Pro-lifers have argued for years about whether and how to punish women who choose abortion: Most focus on punishing the abortionist and realize, as Frederica Mathewes-Green put it, that a desperate woman “wants an abortion like an animal caught in a trap wants to gnaw off its own leg.” But liberal magazines frequently have writers who see abortion as a sacrament of progressive faith, so how could it hurt to have one who passionately presents a countercultural viewpoint?

Williamson this month became the latest victim of intolerance by those who theoretically advocate tolerance. Atlantic Editor in Chief Jeffrey Goldberg had claimed to desire some ideological diversity: He is now, like family-values Farenthold, a poster boy for hypocrisy. Ben Domenech, publisher of The Federalist, argued that Williamson’s rapid firing shows, “If you have wrongthink, you will not be allowed for long to make your living within any space the left has determined they own—first the academy, then the media, then corporate America, and now the public square. You will bake the cake, you will use the proper pronoun, and you will never say that what Planned Parenthood does is murder for hire.”

Domenech prophesied that the tension in institution after institution is growing and “will, eventually, explode. … If you think Trump was the explosion, you are wrong.

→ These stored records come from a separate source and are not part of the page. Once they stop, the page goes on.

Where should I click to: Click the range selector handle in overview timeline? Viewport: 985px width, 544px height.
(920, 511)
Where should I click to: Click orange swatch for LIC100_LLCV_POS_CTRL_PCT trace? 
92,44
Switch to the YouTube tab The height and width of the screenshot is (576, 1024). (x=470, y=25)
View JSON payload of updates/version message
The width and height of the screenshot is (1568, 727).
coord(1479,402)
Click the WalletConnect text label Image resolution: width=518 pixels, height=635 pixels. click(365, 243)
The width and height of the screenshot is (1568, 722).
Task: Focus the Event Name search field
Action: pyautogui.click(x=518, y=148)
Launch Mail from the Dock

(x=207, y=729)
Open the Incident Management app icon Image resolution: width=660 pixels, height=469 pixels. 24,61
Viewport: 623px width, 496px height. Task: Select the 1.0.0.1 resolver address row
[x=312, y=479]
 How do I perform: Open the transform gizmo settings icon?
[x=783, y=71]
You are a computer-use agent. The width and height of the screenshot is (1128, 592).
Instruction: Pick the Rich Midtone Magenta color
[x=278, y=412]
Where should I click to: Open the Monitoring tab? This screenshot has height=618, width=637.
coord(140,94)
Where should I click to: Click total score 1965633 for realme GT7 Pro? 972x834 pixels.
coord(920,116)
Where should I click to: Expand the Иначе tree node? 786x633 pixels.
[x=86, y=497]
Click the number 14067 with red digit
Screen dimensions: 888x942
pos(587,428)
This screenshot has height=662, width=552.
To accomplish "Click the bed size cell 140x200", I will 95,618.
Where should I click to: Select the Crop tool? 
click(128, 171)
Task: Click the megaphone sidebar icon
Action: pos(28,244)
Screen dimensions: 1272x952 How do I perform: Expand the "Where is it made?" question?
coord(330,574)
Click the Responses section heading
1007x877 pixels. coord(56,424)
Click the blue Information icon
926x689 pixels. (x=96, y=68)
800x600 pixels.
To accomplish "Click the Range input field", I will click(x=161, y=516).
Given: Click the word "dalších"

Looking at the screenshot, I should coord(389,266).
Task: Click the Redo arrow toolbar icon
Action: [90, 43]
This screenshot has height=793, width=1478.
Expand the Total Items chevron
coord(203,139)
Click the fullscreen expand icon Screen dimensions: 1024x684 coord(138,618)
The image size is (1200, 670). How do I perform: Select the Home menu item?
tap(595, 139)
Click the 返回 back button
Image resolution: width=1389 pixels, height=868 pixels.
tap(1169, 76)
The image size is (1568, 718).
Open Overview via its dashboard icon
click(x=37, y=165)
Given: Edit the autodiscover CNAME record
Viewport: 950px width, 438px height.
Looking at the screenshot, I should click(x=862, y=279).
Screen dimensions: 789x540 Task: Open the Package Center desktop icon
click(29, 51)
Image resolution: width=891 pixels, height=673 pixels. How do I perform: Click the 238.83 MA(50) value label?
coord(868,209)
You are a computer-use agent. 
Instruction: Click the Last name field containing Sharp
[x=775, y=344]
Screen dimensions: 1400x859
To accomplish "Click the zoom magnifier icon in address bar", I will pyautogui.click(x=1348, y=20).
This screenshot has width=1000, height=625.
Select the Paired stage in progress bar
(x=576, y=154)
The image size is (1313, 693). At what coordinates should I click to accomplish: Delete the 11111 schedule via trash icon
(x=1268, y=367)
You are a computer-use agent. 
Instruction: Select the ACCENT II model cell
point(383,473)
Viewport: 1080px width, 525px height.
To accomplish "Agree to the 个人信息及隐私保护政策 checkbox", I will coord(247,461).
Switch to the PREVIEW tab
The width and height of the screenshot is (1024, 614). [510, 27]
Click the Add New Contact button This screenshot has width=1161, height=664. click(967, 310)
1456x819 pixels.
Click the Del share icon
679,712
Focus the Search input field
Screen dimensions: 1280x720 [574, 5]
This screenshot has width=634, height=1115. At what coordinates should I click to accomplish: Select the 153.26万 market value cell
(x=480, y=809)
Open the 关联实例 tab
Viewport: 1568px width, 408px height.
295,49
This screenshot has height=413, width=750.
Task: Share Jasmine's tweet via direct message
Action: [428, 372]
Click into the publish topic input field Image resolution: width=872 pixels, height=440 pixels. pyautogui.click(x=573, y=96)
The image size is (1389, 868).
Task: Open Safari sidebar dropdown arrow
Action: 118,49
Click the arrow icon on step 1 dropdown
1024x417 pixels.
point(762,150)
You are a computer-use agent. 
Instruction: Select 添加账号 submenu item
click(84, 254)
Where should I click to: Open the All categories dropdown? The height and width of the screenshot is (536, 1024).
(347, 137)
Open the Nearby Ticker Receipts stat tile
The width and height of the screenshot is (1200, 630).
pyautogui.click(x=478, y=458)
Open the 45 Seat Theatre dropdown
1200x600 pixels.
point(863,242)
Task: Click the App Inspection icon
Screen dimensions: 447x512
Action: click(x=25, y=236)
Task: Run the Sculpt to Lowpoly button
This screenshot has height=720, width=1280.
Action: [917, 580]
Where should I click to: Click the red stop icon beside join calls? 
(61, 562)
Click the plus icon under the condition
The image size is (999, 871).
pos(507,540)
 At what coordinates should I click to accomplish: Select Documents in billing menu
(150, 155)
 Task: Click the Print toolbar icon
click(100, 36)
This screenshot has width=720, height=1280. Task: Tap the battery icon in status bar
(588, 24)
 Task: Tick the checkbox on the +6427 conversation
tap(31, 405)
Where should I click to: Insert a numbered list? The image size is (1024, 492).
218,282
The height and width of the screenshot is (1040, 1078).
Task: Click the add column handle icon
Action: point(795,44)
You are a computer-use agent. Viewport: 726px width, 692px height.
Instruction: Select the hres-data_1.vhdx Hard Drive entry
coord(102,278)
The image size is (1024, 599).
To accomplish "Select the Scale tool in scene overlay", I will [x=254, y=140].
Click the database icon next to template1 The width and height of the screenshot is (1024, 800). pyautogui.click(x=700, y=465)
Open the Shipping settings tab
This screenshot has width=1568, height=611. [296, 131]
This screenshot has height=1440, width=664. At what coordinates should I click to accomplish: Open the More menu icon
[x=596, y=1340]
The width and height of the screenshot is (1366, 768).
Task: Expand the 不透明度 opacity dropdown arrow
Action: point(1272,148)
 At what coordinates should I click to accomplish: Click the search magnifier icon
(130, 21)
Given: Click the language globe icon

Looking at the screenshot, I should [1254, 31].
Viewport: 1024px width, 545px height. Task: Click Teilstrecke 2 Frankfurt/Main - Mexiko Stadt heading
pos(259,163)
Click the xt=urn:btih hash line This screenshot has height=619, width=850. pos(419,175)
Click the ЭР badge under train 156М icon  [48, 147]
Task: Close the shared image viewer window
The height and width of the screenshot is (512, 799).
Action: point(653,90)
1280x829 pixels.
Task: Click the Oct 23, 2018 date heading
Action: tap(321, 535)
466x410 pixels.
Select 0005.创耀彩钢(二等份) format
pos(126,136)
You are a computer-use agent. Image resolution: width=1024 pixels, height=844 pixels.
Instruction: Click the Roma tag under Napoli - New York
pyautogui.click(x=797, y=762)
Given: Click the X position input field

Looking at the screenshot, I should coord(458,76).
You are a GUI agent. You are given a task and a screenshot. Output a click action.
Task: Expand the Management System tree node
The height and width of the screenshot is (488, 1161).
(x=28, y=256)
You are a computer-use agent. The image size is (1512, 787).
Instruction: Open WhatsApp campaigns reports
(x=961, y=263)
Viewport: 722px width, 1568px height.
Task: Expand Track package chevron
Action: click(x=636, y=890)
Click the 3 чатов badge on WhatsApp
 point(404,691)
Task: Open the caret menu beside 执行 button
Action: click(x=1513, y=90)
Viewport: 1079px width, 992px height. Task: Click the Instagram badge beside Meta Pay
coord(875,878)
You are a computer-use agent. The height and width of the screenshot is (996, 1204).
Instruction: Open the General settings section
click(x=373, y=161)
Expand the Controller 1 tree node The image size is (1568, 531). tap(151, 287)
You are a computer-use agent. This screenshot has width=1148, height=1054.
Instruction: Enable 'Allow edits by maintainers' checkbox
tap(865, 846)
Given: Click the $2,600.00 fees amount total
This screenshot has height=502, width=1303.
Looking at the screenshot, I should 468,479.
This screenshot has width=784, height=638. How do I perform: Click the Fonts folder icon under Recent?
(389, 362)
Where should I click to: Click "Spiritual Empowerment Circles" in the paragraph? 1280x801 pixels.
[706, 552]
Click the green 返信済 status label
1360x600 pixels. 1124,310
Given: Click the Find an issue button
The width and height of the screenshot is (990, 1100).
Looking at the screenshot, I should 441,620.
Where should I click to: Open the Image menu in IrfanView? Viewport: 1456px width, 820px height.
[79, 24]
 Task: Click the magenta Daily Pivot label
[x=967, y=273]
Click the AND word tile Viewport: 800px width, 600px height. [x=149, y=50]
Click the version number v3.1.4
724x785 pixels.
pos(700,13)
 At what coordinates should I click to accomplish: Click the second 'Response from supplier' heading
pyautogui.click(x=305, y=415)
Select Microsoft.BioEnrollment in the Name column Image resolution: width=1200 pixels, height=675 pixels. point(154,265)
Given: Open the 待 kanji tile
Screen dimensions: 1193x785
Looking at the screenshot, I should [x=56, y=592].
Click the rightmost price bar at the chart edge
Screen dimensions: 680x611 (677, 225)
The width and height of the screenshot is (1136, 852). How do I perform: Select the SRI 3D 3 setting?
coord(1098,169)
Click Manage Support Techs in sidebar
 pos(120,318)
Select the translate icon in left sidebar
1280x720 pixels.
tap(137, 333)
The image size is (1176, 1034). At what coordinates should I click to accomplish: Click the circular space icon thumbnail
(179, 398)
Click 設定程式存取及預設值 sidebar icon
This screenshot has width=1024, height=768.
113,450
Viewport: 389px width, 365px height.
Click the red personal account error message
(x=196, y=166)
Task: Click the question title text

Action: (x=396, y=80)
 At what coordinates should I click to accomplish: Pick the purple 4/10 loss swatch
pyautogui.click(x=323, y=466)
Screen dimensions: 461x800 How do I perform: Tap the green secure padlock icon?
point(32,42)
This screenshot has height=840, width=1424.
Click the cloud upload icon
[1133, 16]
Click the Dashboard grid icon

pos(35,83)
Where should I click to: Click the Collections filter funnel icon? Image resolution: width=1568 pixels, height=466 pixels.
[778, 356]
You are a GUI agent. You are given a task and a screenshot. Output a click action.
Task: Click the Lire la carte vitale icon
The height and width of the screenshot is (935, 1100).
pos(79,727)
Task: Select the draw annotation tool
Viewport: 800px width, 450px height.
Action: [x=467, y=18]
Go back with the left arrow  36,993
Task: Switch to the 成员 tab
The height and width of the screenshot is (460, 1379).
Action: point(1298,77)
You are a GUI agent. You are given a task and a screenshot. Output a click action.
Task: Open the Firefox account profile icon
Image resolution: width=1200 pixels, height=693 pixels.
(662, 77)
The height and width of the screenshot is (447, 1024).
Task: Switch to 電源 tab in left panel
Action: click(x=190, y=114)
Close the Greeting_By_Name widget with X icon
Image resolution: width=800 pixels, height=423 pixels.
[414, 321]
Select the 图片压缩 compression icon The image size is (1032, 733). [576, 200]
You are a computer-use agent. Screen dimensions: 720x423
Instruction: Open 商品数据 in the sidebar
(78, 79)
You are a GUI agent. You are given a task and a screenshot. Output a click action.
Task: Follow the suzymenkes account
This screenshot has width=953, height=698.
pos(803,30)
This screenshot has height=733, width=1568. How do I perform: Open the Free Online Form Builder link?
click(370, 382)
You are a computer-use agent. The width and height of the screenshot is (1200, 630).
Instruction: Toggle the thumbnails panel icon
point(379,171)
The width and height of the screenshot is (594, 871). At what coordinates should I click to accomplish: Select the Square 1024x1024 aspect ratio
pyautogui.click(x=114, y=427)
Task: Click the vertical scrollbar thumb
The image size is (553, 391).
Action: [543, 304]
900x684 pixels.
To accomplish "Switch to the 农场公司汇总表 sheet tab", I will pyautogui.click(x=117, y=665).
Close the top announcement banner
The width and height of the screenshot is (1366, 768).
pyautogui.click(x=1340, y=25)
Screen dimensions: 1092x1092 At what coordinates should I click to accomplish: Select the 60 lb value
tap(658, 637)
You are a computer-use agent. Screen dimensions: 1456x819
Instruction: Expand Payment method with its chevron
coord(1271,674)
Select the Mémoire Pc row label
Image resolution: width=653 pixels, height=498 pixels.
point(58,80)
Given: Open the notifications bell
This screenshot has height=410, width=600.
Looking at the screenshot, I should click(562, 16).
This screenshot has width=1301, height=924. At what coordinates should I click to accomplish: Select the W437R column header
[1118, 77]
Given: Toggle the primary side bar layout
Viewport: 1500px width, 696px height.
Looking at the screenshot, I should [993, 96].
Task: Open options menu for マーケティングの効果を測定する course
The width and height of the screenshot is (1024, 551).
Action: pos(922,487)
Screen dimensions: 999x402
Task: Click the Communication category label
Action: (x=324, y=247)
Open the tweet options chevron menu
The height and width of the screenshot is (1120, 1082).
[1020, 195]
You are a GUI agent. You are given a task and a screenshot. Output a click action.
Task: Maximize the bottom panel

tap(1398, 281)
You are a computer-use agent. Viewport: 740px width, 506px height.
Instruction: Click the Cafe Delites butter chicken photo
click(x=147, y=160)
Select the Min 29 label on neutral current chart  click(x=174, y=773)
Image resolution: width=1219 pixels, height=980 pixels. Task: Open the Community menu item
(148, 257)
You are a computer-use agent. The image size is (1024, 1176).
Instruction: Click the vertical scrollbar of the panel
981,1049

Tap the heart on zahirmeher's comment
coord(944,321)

You haven’t even seen it yet.” Maybe, and we should pray that God will mercifully and miraculously forestall an explosion, because explosions leave behind corpses. But we certainly need strong Christian colleges and publications. I’m happy to say that on April 3 I spoke at The King’s College for the first time after resigning from it seven years ago. I saw that God has been merciful to that institution. He has been merciful to WORLD. He knows past and future, and we ride His currents.


Marvin Olasky

Marvin is the former editor in chief of WORLD, having retired in January 2022, and former dean of World Journalism Institute. He joined WORLD in 1992 and has been a university professor and provost. He has written more than 20 books, including Reforming Journalism.